- DATA FOR REVIEW:

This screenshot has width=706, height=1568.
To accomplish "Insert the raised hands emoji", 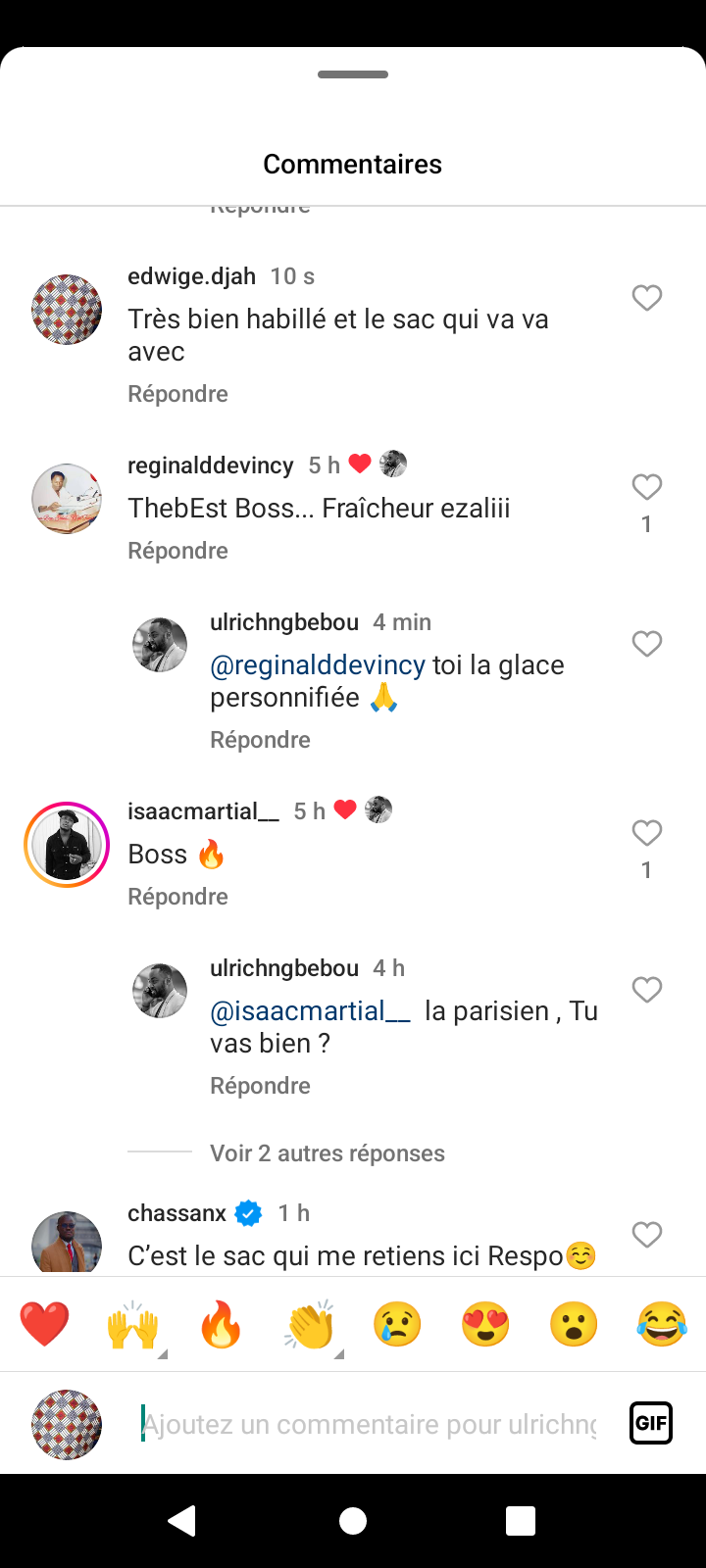I will point(132,1325).
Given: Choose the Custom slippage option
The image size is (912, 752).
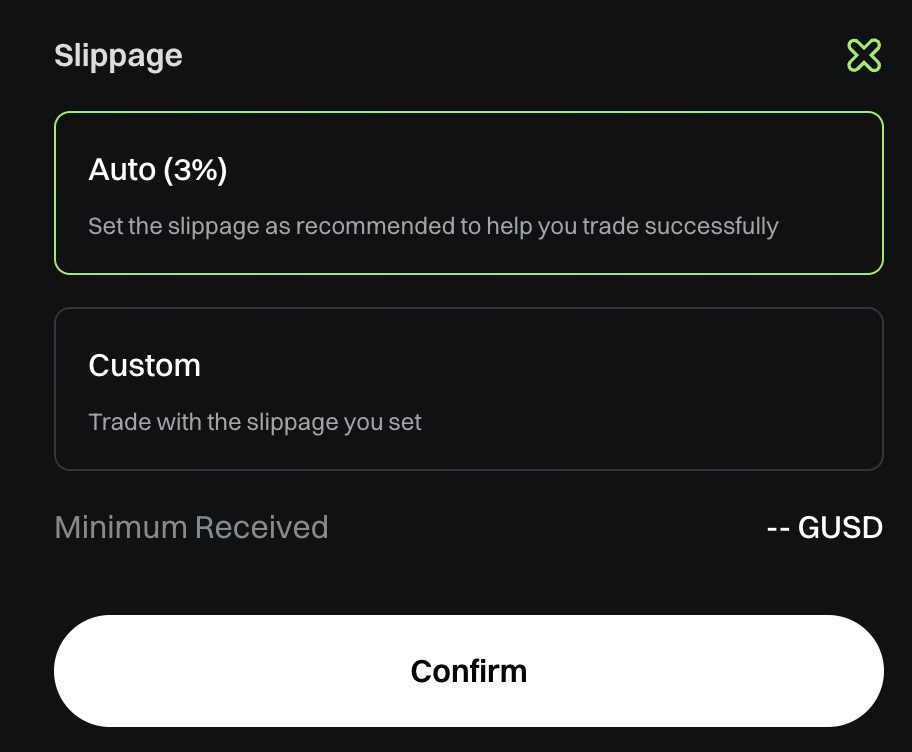Looking at the screenshot, I should coord(468,389).

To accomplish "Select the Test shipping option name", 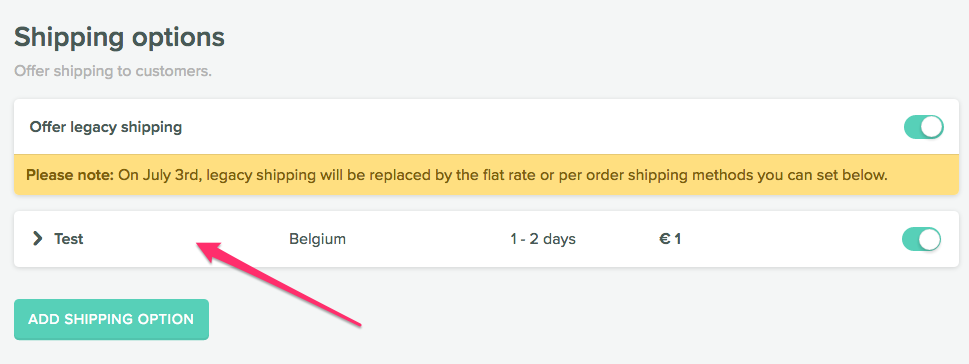I will [x=69, y=239].
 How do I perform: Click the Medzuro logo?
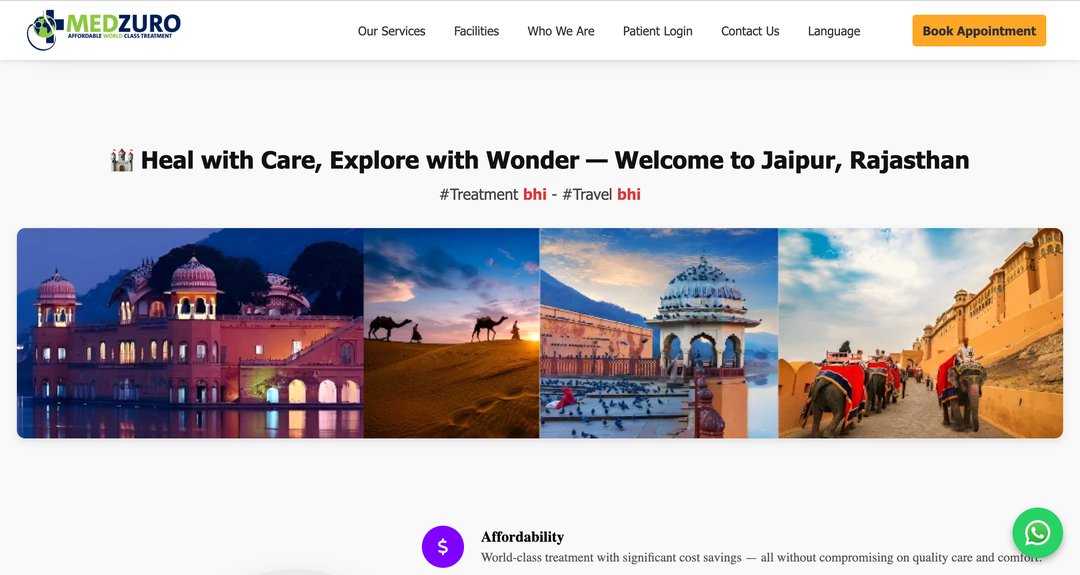coord(103,30)
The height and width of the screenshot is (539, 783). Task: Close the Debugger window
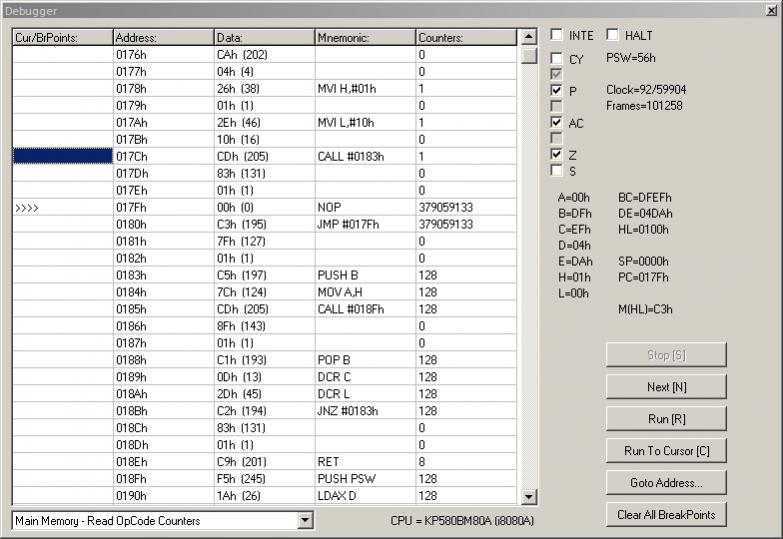(x=768, y=11)
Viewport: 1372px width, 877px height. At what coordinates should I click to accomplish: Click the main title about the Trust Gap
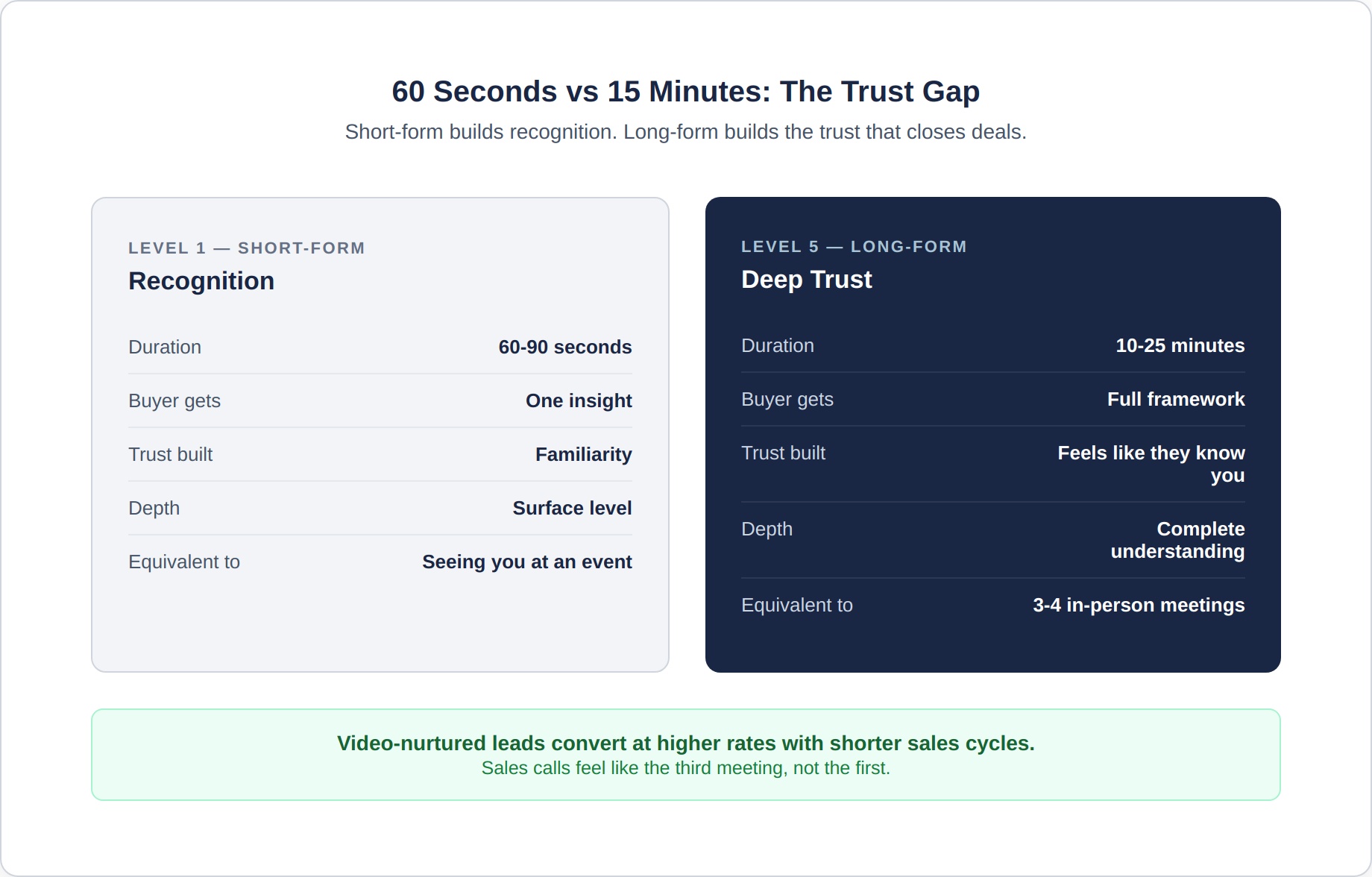(x=685, y=92)
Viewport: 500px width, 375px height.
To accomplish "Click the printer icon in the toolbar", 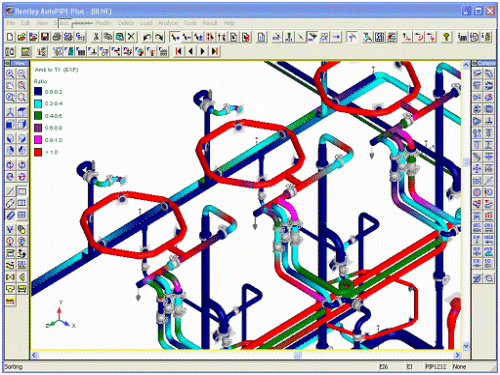I will [57, 37].
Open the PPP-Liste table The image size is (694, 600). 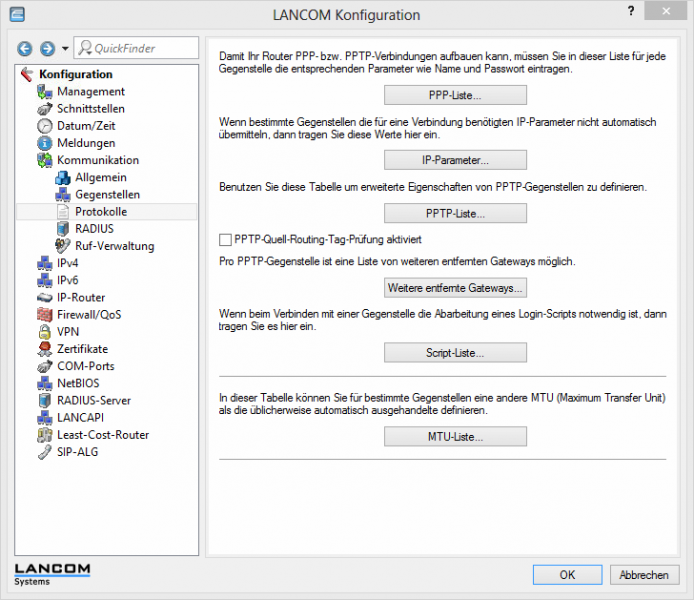coord(455,95)
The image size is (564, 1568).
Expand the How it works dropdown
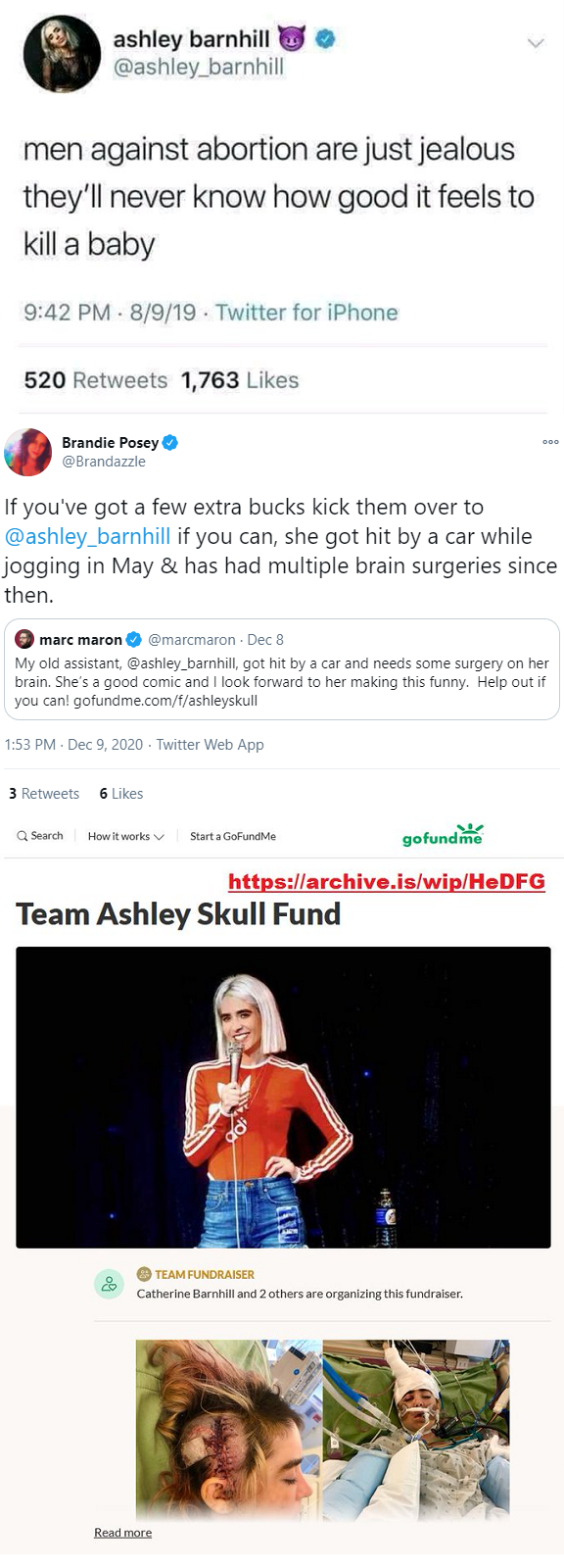pos(125,836)
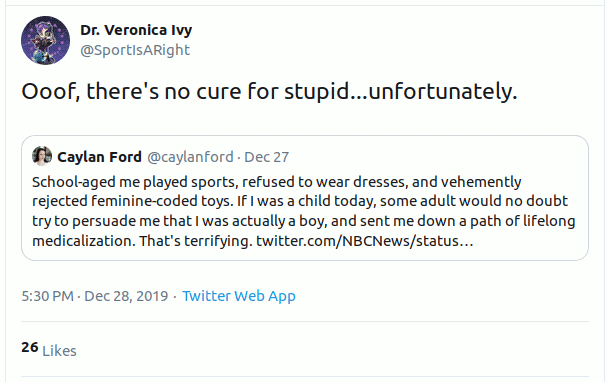This screenshot has height=382, width=609.
Task: View the 26 Likes list
Action: pyautogui.click(x=49, y=349)
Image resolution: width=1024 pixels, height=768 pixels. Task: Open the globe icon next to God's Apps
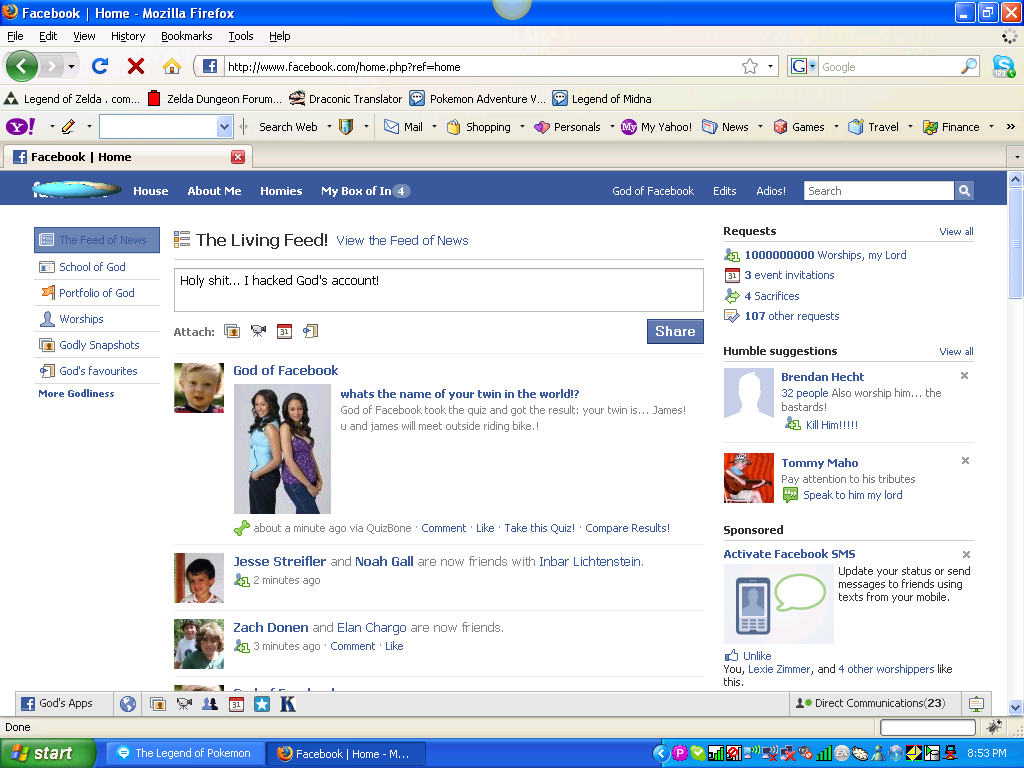click(127, 704)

- WHAT NEEDS TO BE DONE:
What you return should be the exact lines from the one containing "The image size is (564, 1568)." through the end of the listing above, both included, minus any pictures.

- EXERCISE RESPONSE:
The image size is (564, 1568).
Expand the How it works dropdown
pos(125,836)
This screenshot has height=382, width=609.
Task: View the 26 Likes list
Action: pyautogui.click(x=49, y=349)
Image resolution: width=1024 pixels, height=768 pixels. Task: Open the globe icon next to God's Apps
click(127, 704)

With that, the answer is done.